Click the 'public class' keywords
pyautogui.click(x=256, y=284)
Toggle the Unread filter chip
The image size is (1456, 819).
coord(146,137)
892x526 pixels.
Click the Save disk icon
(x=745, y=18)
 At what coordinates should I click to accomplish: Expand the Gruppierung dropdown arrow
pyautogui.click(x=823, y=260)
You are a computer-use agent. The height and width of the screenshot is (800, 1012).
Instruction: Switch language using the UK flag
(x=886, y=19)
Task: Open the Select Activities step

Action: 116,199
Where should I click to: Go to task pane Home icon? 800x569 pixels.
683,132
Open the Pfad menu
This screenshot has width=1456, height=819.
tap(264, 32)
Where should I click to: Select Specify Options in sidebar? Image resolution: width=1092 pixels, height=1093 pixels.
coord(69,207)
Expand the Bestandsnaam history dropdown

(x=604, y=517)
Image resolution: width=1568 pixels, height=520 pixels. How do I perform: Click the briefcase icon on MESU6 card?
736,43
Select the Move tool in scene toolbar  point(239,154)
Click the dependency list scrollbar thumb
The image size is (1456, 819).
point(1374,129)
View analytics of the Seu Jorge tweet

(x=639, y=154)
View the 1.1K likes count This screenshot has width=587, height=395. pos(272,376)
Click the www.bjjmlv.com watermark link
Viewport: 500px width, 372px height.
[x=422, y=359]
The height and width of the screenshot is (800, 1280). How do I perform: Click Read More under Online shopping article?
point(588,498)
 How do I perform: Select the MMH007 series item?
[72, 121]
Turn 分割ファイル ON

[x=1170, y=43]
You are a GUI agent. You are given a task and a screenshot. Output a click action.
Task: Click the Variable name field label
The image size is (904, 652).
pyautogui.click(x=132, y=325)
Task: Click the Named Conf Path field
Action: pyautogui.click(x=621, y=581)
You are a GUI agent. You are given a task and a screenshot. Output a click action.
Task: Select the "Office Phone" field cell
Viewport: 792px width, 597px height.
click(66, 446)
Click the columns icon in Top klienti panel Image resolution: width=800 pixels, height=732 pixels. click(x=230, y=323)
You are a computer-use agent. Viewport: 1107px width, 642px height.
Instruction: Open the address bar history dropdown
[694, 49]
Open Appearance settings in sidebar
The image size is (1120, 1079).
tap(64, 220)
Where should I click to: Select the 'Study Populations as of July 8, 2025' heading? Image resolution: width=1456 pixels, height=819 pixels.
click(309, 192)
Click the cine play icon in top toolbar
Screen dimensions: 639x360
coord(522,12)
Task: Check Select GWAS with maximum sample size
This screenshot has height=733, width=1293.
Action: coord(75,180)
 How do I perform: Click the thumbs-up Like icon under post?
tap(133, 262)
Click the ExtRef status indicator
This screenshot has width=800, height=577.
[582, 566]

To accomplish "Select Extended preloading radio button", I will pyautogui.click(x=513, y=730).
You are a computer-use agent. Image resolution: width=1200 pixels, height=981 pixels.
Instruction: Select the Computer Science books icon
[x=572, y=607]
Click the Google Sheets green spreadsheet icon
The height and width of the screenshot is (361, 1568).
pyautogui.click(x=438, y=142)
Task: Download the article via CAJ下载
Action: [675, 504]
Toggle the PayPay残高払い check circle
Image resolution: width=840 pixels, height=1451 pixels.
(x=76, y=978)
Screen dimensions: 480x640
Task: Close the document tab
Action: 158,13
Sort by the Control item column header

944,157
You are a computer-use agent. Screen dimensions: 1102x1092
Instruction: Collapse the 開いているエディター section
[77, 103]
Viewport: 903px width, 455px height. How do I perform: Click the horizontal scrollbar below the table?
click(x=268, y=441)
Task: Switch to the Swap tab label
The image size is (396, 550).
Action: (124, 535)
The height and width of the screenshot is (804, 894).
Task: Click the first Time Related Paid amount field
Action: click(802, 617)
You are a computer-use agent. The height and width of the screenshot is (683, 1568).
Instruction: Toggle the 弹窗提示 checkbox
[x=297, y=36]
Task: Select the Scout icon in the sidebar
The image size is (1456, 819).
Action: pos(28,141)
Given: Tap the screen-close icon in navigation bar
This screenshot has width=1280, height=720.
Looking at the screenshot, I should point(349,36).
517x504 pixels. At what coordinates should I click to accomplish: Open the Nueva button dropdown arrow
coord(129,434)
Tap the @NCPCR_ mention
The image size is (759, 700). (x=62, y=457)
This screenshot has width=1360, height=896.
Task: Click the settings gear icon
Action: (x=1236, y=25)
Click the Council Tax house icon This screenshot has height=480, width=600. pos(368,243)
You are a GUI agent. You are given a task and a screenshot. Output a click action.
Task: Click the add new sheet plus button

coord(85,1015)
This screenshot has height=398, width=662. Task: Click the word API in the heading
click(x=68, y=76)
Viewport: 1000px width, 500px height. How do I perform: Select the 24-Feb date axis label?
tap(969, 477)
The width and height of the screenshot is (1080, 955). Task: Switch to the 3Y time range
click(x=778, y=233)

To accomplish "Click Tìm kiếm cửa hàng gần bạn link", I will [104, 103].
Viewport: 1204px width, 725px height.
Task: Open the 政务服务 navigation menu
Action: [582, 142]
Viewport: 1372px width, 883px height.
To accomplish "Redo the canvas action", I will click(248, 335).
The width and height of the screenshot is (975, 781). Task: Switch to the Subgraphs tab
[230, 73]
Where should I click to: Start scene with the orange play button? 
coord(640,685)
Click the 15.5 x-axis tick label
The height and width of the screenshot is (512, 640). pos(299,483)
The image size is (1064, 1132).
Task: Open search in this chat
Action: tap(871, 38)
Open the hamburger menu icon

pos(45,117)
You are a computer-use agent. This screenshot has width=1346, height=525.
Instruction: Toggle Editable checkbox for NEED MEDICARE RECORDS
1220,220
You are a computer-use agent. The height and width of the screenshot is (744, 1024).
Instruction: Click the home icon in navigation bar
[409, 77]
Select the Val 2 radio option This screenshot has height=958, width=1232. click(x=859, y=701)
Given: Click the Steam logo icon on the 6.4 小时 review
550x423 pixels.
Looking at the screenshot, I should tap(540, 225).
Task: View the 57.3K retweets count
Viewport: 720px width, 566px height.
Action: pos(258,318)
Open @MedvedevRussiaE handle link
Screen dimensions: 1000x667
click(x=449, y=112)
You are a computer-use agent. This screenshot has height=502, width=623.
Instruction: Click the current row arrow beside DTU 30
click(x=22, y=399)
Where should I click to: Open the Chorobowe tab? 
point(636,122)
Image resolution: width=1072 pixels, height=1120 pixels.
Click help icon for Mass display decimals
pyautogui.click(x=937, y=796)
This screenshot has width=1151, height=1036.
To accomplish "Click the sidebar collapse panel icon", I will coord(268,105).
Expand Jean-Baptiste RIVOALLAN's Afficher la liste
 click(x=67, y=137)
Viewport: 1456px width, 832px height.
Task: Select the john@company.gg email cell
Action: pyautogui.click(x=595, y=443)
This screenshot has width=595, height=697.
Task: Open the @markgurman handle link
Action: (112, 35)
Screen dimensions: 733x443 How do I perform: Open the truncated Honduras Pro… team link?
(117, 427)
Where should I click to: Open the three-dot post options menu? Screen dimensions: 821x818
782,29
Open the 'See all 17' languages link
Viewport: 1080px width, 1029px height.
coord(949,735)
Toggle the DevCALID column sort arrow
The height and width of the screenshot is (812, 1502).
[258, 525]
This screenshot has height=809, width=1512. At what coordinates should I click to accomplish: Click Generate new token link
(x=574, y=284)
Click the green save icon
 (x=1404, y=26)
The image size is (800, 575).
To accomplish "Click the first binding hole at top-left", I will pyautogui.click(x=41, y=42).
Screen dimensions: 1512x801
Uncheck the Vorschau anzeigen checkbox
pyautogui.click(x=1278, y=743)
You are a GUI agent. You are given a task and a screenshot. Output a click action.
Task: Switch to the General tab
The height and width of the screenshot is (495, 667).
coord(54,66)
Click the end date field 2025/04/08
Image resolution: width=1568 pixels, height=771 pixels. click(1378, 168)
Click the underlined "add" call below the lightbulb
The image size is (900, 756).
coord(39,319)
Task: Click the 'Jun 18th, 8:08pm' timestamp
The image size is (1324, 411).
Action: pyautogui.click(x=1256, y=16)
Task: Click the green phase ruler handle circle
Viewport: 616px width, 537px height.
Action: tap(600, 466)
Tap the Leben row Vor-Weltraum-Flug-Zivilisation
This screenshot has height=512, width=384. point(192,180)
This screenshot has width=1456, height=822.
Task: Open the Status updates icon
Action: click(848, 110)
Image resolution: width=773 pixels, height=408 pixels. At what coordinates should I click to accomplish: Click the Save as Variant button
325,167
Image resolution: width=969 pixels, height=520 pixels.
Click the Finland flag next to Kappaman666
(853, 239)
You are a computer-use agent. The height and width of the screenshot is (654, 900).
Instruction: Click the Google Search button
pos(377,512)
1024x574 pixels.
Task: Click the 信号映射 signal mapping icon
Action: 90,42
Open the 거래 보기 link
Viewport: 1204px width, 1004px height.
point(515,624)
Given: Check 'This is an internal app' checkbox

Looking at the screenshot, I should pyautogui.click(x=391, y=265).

* **Written request**
Copy out the records from the line containing "At what coordinates should I click to accomplish: Expand" through the line containing "(x=886, y=19)", inclusive, reproducing them verbatim.

* **Complete output**
 At what coordinates should I click to accomplish: Expand the Gruppierung dropdown arrow
pyautogui.click(x=823, y=260)
You are a computer-use agent. The height and width of the screenshot is (800, 1012).
Instruction: Switch language using the UK flag
(x=886, y=19)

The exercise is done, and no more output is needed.